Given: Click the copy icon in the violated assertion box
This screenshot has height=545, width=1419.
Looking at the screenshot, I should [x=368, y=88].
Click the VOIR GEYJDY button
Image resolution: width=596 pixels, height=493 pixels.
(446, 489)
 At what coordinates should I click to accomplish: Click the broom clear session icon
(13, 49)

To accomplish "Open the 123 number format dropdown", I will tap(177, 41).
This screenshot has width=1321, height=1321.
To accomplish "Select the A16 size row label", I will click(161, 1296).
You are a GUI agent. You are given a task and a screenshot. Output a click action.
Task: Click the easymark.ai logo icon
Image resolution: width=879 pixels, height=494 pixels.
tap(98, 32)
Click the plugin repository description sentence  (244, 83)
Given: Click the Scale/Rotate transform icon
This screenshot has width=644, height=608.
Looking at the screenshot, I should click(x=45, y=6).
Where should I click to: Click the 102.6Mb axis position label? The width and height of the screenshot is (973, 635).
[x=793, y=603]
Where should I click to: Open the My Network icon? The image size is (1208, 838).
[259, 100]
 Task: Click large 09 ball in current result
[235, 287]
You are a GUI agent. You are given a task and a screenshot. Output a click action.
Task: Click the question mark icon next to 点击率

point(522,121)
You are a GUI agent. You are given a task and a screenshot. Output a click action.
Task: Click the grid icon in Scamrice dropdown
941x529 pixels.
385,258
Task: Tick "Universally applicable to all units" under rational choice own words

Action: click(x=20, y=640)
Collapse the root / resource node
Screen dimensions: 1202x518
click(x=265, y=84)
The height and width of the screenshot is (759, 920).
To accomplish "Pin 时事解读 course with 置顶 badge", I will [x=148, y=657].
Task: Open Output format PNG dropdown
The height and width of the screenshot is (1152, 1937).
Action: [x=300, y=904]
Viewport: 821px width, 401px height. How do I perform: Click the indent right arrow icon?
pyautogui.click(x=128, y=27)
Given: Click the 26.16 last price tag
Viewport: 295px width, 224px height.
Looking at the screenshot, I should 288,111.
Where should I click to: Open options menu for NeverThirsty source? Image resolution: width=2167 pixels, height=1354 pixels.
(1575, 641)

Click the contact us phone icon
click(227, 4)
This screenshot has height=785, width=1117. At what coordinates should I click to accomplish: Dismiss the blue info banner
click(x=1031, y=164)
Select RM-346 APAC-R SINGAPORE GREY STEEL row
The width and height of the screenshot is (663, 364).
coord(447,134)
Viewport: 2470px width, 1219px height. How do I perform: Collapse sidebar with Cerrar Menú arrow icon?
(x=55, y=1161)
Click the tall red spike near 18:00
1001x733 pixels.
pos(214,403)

- REQUEST
Copy the entries word for word from the start through the line containing "will tap(177, 41).".

- TASK RESULT
Given: Click the copy icon in the violated assertion box
This screenshot has height=545, width=1419.
Looking at the screenshot, I should [x=368, y=88].
Click the VOIR GEYJDY button
Image resolution: width=596 pixels, height=493 pixels.
(446, 489)
 At what coordinates should I click to accomplish: Click the broom clear session icon
(13, 49)

To accomplish "Open the 123 number format dropdown", I will tap(177, 41).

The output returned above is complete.